8 Ways How Gideon the Ninth Messed Up My Brain—And I Said ‘Thanks’

#1 It made me drool over a training montage—in a book. Anything I wrote about it would not end up honouring the scenes enough, so—trust me on this. (So. Hot.)

#2 It made me seek comfort in a puddle of utter reader destruction right afterwards. I had to cuddle to get better after I read the first book, and it helped only infinitesimally.

#3 It made for awesome bonding stuff with my partner, all over again. Alright, alright, I know—if you’re not sure your partner is your person, what are you doing with them, anyway? But I’ve loved these past few days, where I got to go through a thing that wrecked my partner ages ago, and I got to go through it for the first time, and I got to share my reactions, basically in real time, with someone who has already died and gone to heaven with these books. And now I can finally go back to read all those memes I saw her sharing all over the place, which I had to avoid in case I did end up reading the books after all.

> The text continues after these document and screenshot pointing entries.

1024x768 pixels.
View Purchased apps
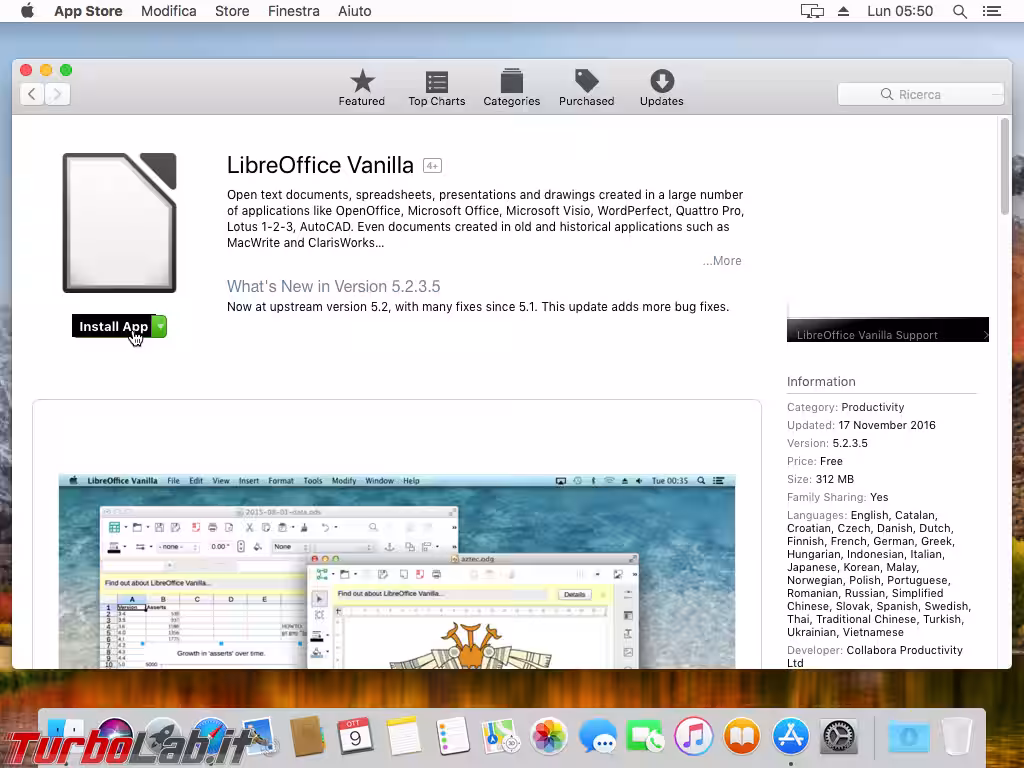click(586, 85)
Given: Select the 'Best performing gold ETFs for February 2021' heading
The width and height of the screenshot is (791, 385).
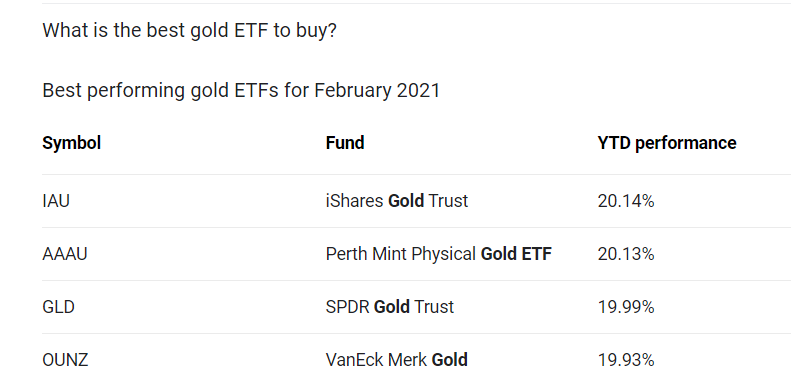Looking at the screenshot, I should pos(241,91).
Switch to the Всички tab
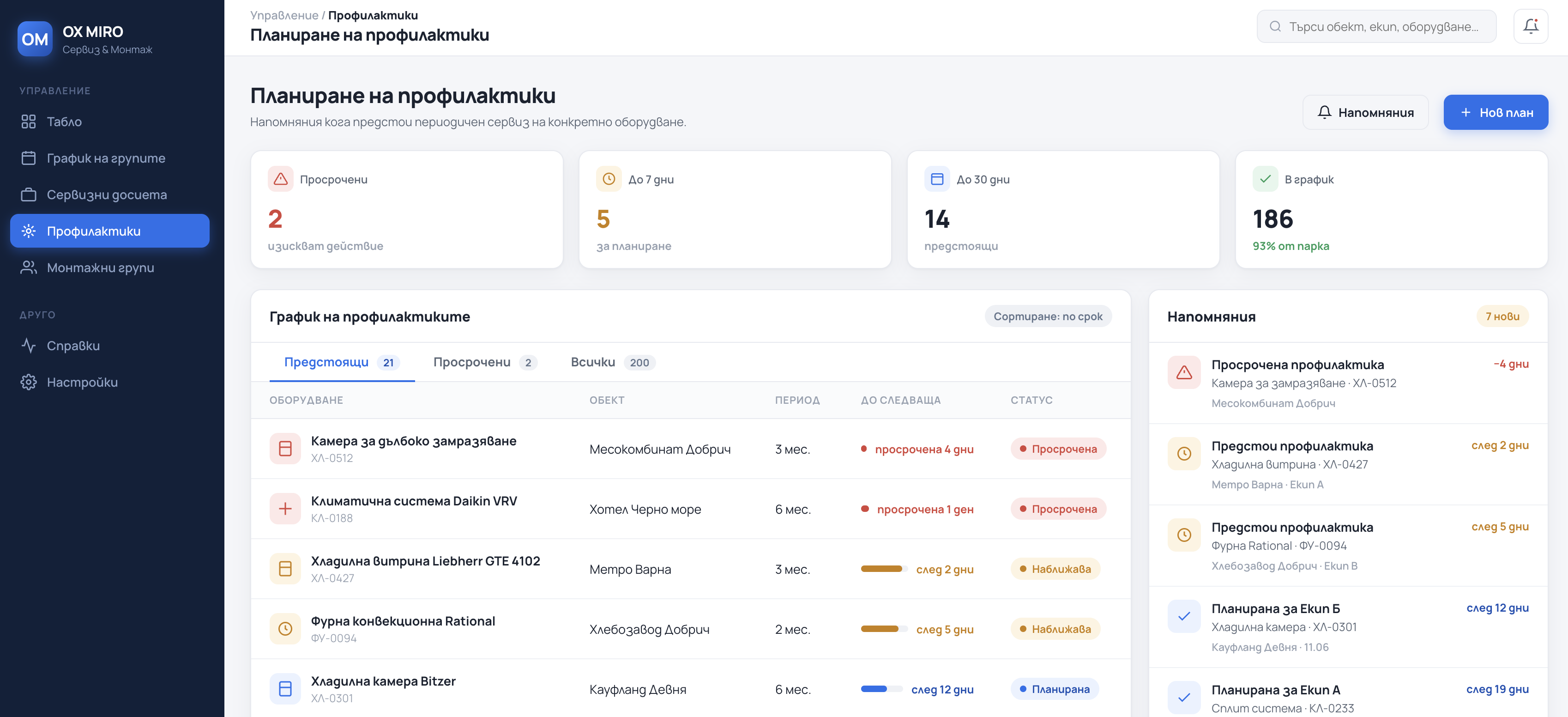The image size is (1568, 717). point(612,363)
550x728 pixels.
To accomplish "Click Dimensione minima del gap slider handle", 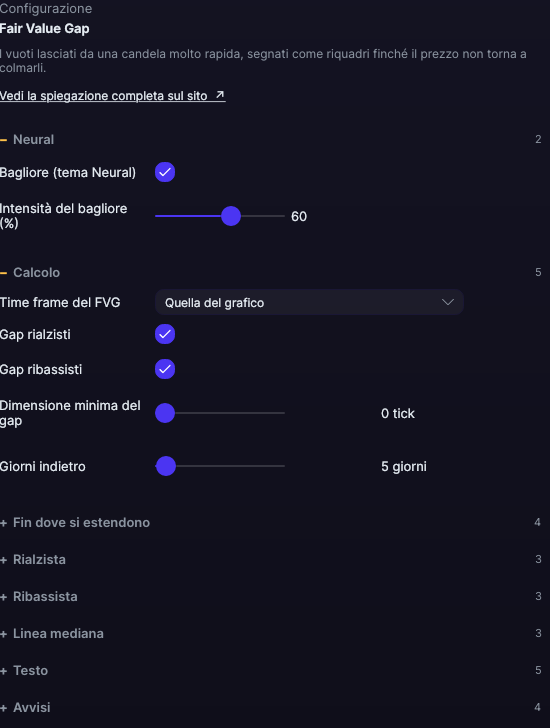I will (165, 413).
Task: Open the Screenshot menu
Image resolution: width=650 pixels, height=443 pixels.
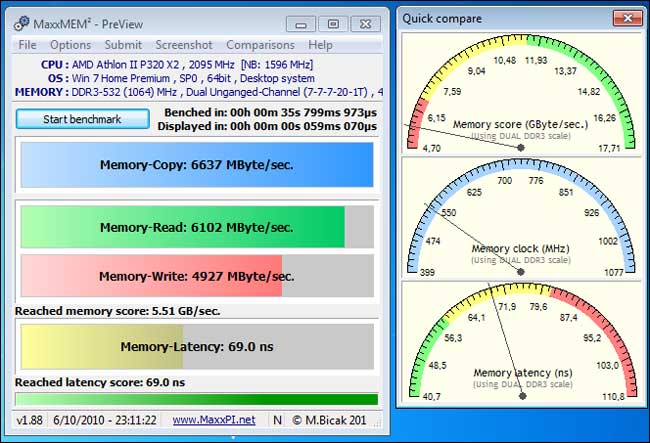Action: (x=183, y=45)
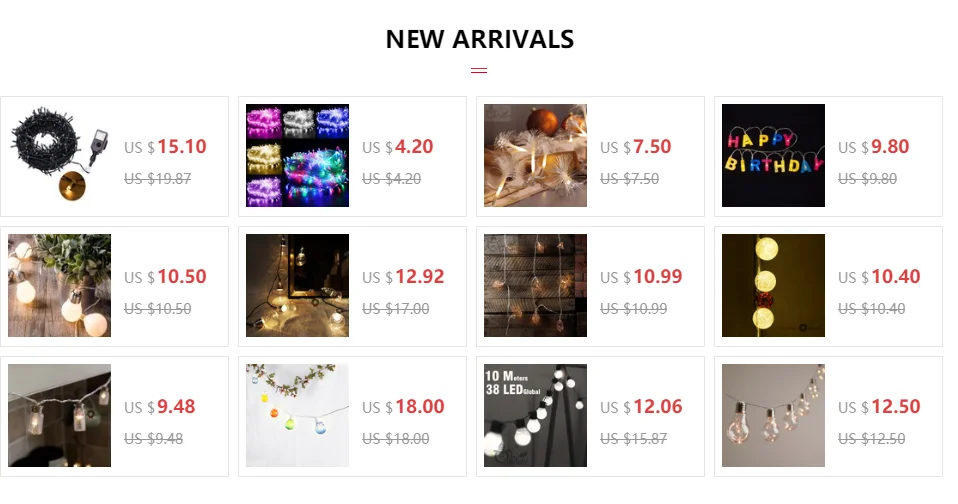Open the curtain lights on wood wall image
958x504 pixels.
pos(535,285)
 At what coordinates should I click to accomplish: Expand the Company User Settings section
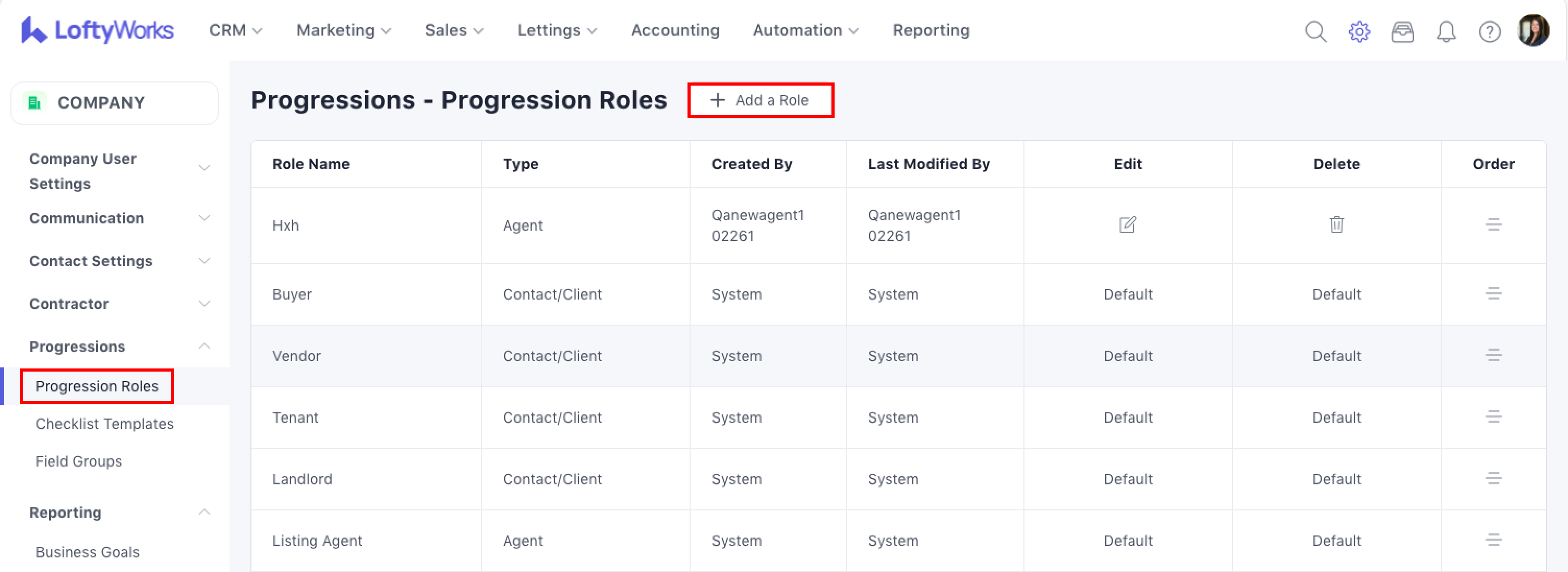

(I cannot believe that there ever was a time where I thought I wouldn’t. Lesbian space jock wasn’t enough, alas. Lesbian jock obsessed with honour… helped.)

#4 It destroyed my ability to function for a whole week. (Okay, that’s with the sequel, Harrow the Ninth, added to the mix.) I kept up the pretense about four days in—it’s the slowest pace I’d ever gone with a book, because you seriously need to savour this shit, so you don’t miss yet another pun or heart-wrecking moment—and then there was that night my cat went berserk at 4AM, which woke me up, and since I was already awake, I could’ve as well read. I lost count of how many hours I read a day, with both Gideon and the sequel. It was lucky I had to go out of the house for work this week because… I don’t even want to know how my back and neck would’ve reacted if I hadn’t.

#5 It made me use a dictionary whilst reading for the first time since I tried yaoi manga in German back in the 2010s. Luckily, it coincided with the acquisition of a brand new e-reader—the first in my whole life!—with a glorious built-in dictionary, so it wasn’t all that hard to do. These books are not beginner level—not even if you’re a native speaker, I’d reckon.

#6 It made me go offline for almost a week. I stuffed my cellphone in my work bag and my tablet in a drawer back home and I ignored there ever was a world outside of Gideon’s. #noregrets (It was the first time this has happened to me in years, since I used to read on my tablet for quite a while, with wireless on. This was amazing.)

#7 It made me create a new ranking system for gay. As in, how gay is it, from zero to Gideon the Ninth? (As an example, the Machineries of Empire series would be a Gideon minus 1, and obligatory reading in Croatian schools would be a zero.) It’s the gayest (okay, most lesbionic) book I’ve ever had the privilege of reading, and I read Hazard & Somerset for breakfast.

#8 It absolutely fucked me up for all characters before her and, probably, quite a few afterwards. I love Gideon Nav more than I love Ammar ibn Khairan. There. I’ve said it. My teenage self is rolling in her grave, but my adult self has intermittent stars and hearts in her eyes, so it’s okay.

It’s gonna be okay. Eventually.

At least I fucking hope so.


As she read this, my partner asked me about ranking my own stuff on the Gideon scale—most notably, my lesbionic doppelgänger mystery Johnny’s Girls—and I have to admit it’s not nearly as high as one might think. (Yes, Gideon the Ninth is THAT GAY.) I think I’d give it a solid Gideon minus 5, but please—if you read it, I’d love to know where you’d rank it!